Multivariate differentiation analysis. The mean difference in the mean centroid distance of responses to unscrambled versus scrambled stimuli is plotted for each session by layer (A), area (B), and layer-area pair (C). ND elicited by unscrambled versus scrambled stimuli is higher in L2/3 and areas AL and AM, consistent with the spectral differentiation analysis. We found similar results when we analyzed discrete L0 calcium events detected from the ΔF/F0 traces (see Materials and Methods, Event detection; Extended Data Fig. 5-1). A, B, Asterisks indicate significant post hoc one-sided z-tests in the layer (A) and area (B) interaction LME models (**p < 0.01; ***p < 0.001). Boxes indicate quartiles; whiskers indicate the minimum and maximum of data lying within 1.5 times the interquartile range of the 25% or 75% quartiles; diamonds indicate observations outside this range. C, Mean values are indicated by bars.
Figure 6.
Figure 6.
Stimulus category (unscrambled or scrambled) can be accurately decoded from most layers and areas. Each point represents the mean fivefold cross-validated balanced accuracy score of linear discriminant analysis performed on a single session (see Materials and Methods, Decoding analyses). Chance performance is 0.5. We found similar results when decoding stimulus identity across all 12 stimuli (Extended Data Fig. 6-1).
Figure 7.
Figure 7.
Pairwise differences in ND among unscrambled, continuous stimuli. Post hoc pairwise comparisons using data from all neuronal populations are plotted against their p values (adjusted for multiple comparisons). Boxes show mean ND for each stimulus. ND of the “snake (predator)” stimulus is significantly greater than that of “crickets” and “man writing” at a threshold of α = 0.01, and greater than “conspecifics” at α = 0.05. ND of the “mousecam” stimulus is greater than that of “man writing” at α = 0.01. Mediation analysis showed a mixture of direct and arousal-mediated effects, indicating that changes in arousal cannot fully account for these differences (Extended Data Fig. 7-1).
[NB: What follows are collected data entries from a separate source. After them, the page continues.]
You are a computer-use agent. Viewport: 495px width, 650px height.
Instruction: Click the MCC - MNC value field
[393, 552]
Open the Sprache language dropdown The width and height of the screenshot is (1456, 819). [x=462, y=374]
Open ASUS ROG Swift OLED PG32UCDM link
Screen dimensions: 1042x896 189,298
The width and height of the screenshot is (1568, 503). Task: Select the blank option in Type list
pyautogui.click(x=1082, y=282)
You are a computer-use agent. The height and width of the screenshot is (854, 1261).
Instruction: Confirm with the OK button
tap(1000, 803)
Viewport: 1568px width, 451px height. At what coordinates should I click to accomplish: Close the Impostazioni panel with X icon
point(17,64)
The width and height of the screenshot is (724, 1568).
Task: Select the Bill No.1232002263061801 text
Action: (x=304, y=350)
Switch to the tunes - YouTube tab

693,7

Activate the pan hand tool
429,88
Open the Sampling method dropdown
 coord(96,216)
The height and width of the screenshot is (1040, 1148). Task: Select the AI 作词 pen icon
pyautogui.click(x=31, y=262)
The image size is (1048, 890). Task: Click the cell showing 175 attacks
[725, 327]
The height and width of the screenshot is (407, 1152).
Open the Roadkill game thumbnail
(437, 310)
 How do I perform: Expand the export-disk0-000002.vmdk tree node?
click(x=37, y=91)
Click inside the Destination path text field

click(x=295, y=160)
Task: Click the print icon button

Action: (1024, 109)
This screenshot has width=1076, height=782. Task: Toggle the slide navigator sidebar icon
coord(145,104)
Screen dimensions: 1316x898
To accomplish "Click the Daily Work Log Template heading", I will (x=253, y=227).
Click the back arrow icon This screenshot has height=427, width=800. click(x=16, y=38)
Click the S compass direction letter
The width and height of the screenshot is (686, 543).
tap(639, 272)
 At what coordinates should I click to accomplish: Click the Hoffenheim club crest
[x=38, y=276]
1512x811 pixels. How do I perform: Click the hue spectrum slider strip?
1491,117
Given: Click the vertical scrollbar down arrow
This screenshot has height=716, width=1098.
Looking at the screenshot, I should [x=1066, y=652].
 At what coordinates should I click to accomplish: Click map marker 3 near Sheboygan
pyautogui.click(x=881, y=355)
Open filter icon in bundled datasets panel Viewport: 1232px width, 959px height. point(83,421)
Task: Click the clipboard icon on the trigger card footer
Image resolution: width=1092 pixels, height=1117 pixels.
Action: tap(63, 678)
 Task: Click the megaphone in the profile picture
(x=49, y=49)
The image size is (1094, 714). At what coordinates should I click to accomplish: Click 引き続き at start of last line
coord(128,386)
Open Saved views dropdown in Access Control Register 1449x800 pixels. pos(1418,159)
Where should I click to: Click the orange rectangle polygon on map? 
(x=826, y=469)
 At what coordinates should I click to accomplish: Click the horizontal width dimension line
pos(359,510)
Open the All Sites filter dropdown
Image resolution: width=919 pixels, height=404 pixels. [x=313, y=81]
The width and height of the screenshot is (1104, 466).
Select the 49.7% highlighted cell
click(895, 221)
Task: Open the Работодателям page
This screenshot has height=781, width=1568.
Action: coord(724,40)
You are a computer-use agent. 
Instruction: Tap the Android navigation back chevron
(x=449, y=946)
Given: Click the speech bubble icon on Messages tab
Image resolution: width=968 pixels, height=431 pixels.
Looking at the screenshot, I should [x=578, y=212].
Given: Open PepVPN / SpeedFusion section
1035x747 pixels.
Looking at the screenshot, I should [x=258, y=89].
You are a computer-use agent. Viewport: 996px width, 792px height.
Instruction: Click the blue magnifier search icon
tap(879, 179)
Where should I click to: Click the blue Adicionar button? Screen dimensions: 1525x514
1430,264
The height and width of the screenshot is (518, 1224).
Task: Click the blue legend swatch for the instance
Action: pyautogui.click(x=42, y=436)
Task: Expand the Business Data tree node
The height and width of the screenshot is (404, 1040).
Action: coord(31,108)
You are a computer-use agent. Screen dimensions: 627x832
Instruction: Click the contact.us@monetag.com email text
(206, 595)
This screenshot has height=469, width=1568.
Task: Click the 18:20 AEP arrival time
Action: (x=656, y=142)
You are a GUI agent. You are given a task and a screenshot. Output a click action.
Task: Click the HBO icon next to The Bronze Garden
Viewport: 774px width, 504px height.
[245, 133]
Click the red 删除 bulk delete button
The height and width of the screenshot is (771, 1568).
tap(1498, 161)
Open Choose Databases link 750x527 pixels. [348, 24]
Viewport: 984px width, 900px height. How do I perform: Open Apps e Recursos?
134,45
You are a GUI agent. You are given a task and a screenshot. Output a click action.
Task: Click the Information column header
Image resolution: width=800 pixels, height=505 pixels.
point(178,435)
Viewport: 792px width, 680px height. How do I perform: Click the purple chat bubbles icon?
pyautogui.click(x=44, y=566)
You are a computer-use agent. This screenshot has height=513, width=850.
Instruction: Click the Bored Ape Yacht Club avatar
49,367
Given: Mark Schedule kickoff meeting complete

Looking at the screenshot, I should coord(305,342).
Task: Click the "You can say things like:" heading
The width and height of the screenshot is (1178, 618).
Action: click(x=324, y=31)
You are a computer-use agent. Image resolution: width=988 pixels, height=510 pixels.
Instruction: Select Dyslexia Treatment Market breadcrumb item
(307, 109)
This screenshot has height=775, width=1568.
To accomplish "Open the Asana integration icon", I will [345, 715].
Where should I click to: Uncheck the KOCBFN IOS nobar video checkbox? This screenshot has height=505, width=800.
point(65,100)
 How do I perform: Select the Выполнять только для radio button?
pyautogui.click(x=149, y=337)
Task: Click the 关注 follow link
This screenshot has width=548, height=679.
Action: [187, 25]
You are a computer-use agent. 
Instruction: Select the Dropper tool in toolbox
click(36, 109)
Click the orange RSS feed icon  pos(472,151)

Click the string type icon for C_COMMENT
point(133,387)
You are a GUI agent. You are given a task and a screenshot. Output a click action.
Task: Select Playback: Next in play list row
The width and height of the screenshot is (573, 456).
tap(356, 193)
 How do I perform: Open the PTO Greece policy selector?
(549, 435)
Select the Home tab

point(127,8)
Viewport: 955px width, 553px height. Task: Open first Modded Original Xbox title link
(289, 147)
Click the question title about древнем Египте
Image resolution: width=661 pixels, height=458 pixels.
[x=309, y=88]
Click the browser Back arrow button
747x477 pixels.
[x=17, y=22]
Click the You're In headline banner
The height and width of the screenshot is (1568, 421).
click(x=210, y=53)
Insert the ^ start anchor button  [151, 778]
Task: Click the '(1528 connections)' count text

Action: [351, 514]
Pairwise differences in ND and decoding performance stratified by layer and area are shown in Extended Data Figure 7-2.
Figure 8.
Figure 8.
SD does not explain ND. Mean ND elicited by each stimulus in L2/3 of AL and AM, plotted against SD. SD was computed by treating each pixel of the movie as a “cell” and applying the spectral differentiation measure to traces of pixel intensities over time after blurring the movie with a Gaussian filter to account for the coarseness of mouse vision. Across all stimuli, mean ND is positively correlated with SD (Pearson’s r =0.746; one-sided t test; t(10) = 3.542, p = 0.00267, 95% CI [0.393, 1.00]hh). However, here the noise stimulus is a highly influential observation (Cook’s D =2.318, an order of magnitude larger than the next most influential observation). With the noise stimulus excluded, the correlation is weaker (r = 0.258; one-sided t test; t(9) = 0.801, p = 0.222, 95% CI [–0.307, 1.00]ii). Moreover, there was no evidence of a relationship with ND when considering only the scrambled stimuli and their unscrambled counterparts (r = –0.378; two-sided t test; t(3) = –0.708, p= 0.523, 95% CI [–0.945, 0.756]jj). ND was also not explained by variation in stimulus luminance, contrast, or spectral energy (Extended Data Fig. 8-1).